2011年2月22日火曜日

見方を変える

前回の‐読書は義務!?‐で尊敬できる先生の話なんてしましたが、学校は嫌いでした。
これはもう、分かる人には分かるし、分からない人には分からない。
ちなみに勉強が好きか嫌いかと言われれば、一概に嫌いとは言えません。

さて、嫌いなものを前にして人はどうするのか。
読みたくないものは読まない、見たくないものは見ない、やりたくないことはやらない。
多くの人はそうすると思います。

しかしながら、嫌でも何でもやらないといけないことは当然出てきます。
そこで、「好きなことしかやるつもりがないとしたら、好きになるしかない」と言うのは養老孟司さんです。
養老さんは医学部卒(専門は解剖学)の理系の人で、ベストセラー『バカの壁』等多数の著作があります。
........
**課題一覧:**
**1.** 「見方を変える」の文章で、嫌いなものを前にした多くの人の行動として挙げられているものを、すべて書き出すこと。
**2.** 「見方を変える」の文章の「前回の‐読書は義務!?‐で尊敬できる先生の話なんてしましたが、学校は嫌いでした。」から「多くの人はそうすると思います。」までのすべてを、「学校」を「会社」に入れ替えて書き直すこと。
**3.** 「見方を変える」の文章を、最後の文の次から書き継ぐこと。
........
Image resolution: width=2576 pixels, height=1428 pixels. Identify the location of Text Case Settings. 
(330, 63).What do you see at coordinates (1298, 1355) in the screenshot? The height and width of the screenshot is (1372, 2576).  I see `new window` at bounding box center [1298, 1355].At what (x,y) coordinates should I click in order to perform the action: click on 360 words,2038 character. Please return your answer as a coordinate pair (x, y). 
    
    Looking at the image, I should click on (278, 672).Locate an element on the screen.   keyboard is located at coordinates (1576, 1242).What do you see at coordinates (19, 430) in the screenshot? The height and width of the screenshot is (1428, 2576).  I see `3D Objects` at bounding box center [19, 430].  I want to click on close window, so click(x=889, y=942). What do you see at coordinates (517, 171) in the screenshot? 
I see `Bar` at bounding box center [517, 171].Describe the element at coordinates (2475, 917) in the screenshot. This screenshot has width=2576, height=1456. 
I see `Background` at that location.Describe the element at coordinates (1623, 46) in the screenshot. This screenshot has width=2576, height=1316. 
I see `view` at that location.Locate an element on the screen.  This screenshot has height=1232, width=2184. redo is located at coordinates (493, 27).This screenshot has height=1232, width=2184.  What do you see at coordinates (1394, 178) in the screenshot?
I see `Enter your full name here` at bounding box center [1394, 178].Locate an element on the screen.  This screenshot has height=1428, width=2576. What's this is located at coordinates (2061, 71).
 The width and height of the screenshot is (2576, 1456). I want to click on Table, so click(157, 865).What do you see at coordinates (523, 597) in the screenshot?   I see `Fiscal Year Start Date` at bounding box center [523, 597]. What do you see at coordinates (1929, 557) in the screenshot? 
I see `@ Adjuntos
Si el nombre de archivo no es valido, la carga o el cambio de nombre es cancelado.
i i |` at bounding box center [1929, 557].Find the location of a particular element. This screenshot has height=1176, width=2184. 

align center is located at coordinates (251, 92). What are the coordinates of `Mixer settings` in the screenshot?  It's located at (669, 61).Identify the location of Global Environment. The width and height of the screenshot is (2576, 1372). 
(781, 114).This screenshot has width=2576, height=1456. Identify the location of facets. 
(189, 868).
........
**番号付き回答:**
**1.**
・読みたくないものは読まない
・見たくないものは見ない
・やりたくないことはやらない

**2.**
前回の‐読書は義務!?‐で尊敬できる先生の話なんてしましたが、会社は嫌いでした。
これはもう、分かる人には分かるし、分からない人には分からない。
ちなみに勉強が好きか嫌いかと言われれば、一概に嫌いとは言えません。

さて、嫌いなものを前にして人はどうするのか。
読みたくないものは読まない、見たくないものは見ない、やりたくないことはやらない。
多くの人はそうすると思います。

**3.**
「好きになるしかない」なんてそれじゃ問題は解決しない、と思う人もいるかもしれません。
でもこの言葉は私の物事の捉え方、見方を変えました。
好き嫌いというものは生まれつき決まっているものではなく、その時の自分の状態、気分で変わるいい加減なものだということを気づかせてくれました。

養老さんは、そもそも自分は常に変化し続けると言います。
世界が変わるのではなく、自分が変わるから世界が違って見えるのだ、と。
だから「自分探し」なんてものはしたってしょうがないのです。常に変化しているのですから見つかりっこありません。
この考えを知った当時(高校生のとき)、折しも某マンガにて学生が自転車に乗り「自分探し」の旅に飛び出したときでした…。

あと、「個性」という言葉に対する姿勢も変わりました。
「個性」は心にあるのではなく、身体にあるのだというのです。
身体はなにもしなくたって人それぞれ違います。スポーツ選手が代表例で、簡単に真似できません。
一方、心に「個性」をもつ人は極端な話、精神病棟行きです。
むしろ心は他のひとと共通であるべきなのです。
つまり、他人の痛みが分かるということ、感動を共有できるということ。
そういう風に考えると、世の中で叫ばれる「個性」や「独創性」はどうやらピントがずれているようです。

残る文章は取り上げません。